▶ **The tasks**
[A] In the article on the September quarter national accounts, reproduce the passage from "Most tellingly from" to "is beyond credibility." word for word.
[B] Using the article on the September quarter national accounts, answer each question briefly.
(i) What growth rate did the economy record in the June quarter?
(ii) By what percentage did public sector investment fall?
(iii) What share of the economy does the non-mining sector make up?

▶ **Source extract**

========================

There’s a clear disparity between the Treasurer’s optimism and the financial position of families around the country. Cuts to tax and government spending won’t improve the situation, argues Ian McAuley.
“There are positive signs of a strengthening economy and signs that our economy is heading in the right direction” proclaimed Treasurer Scott Morrison, commenting on the September quarter national accounts.
In the September quarter Australia’s economic growth bounced back to 0.9 per cent, following a miserable 0.3 per cent growth (a fall in per-capita terms) in the June quarter.
That higher rate, if maintained, would put our annual economic growth in the three to four per cent range, a range we considered “normal” until we met the headwinds of the global financial crisis of 2008.
But when we dig behind the headline figures the indicators are less impressive.
Exports were the success story for the quarter. In fact, net exports (the balance of exports over imports) accounted for all our growth and a little more, while the rest of the economy went backwards. There was a high volume of mineral exports, but at low prices, in a market (predominately China) where economic growth is slowing and where stockpiles of raw materials are running ahead of demand.
Morrison’s bizarre interpretation of these figures was to say that “the transition process is under way”, implying the economy is adjusting to the end of the mining boom. The more realistic interpretation is that we have been witnessing the last gasp of the mining boom. The national accounts cover the period July to September, and since then commodity prices, particularly iron ore, have continued to fall. The day after the national accounts came out, the ABS released its October trade figures showing one of the worst monthly trade deficits on record.
Most tellingly from the national accounts, investment is down, in both the private sector (2.9 per cent fall) and the public sector (9.2 per cent fall). Expectations of private capital expenditure are dismal: a few days before the national accounts were published the ABS released its survey of expected new private capital expenditure, revealing an expected fall of 21 per cent in 2015-16.
The non-mining sector – that is, more than 90 per cent of the economy – has not picked up the slack following the end of the investment phase of the mining boom. That’s in spite of a huge fall in the exchange rate and interest rates at record low levels.
Policy uncertainty is undoubtedly one factor contributing to this poor investment performance. The tax debate has degenerated into strident appeals of self-interest, and the claim by the Treasurer that we don’t have a revenue problem is beyond credibility.
If we don’t raise taxes there are only two possible outcomes – even deeper cuts in public expenditure, or a Mediterranean-style crisis in public finance. Right-wing ideologues may believe that we can cut the public sector further, but we are trying to get by with what is arguably the smallest public sector of all developed countries, and are already paying a high price for inadequate public investment in education, transport infrastructure, and environmental repair.

========================

▶ **Given information**
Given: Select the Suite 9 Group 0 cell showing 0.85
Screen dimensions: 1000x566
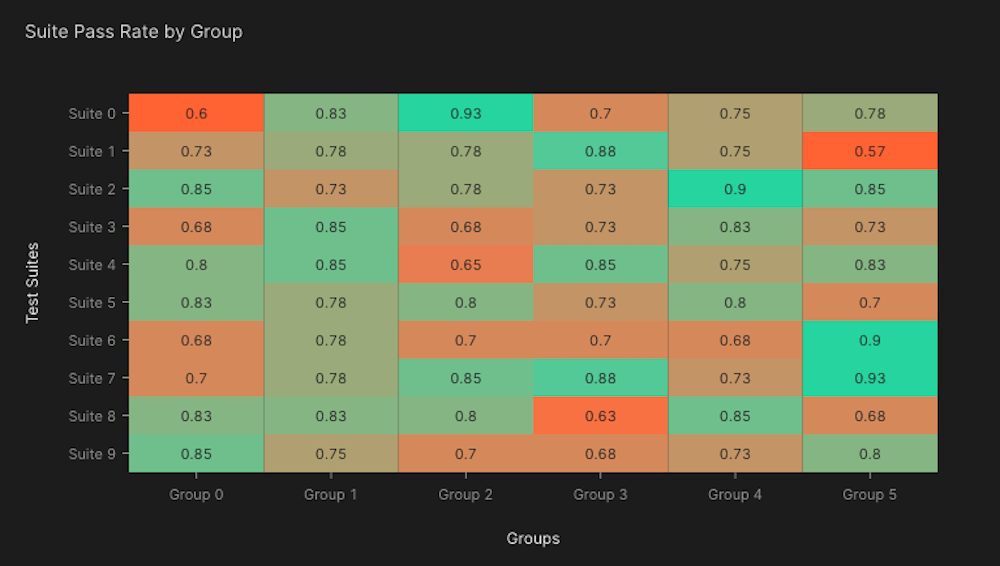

========================

▶ **Final results**
[A]
Most tellingly from the national accounts, investment is down, in both the private sector (2.9 per cent fall) and the public sector (9.2 per cent fall). Expectations of private capital expenditure are dismal: a few days before the national accounts were published the ABS released its survey of expected new private capital expenditure, revealing an expected fall of 21 per cent in 2015-16.
The non-mining sector – that is, more than 90 per cent of the economy – has not picked up the slack following the end of the investment phase of the mining boom. That’s in spite of a huge fall in the exchange rate and interest rates at record low levels.
Policy uncertainty is undoubtedly one factor contributing to this poor investment performance. The tax debate has degenerated into strident appeals of self-interest, and the claim by the Treasurer that we don’t have a revenue problem is beyond credibility.

[B]
(i) 0.3 per cent
(ii) 9.2 per cent
(iii) More than 90 per cent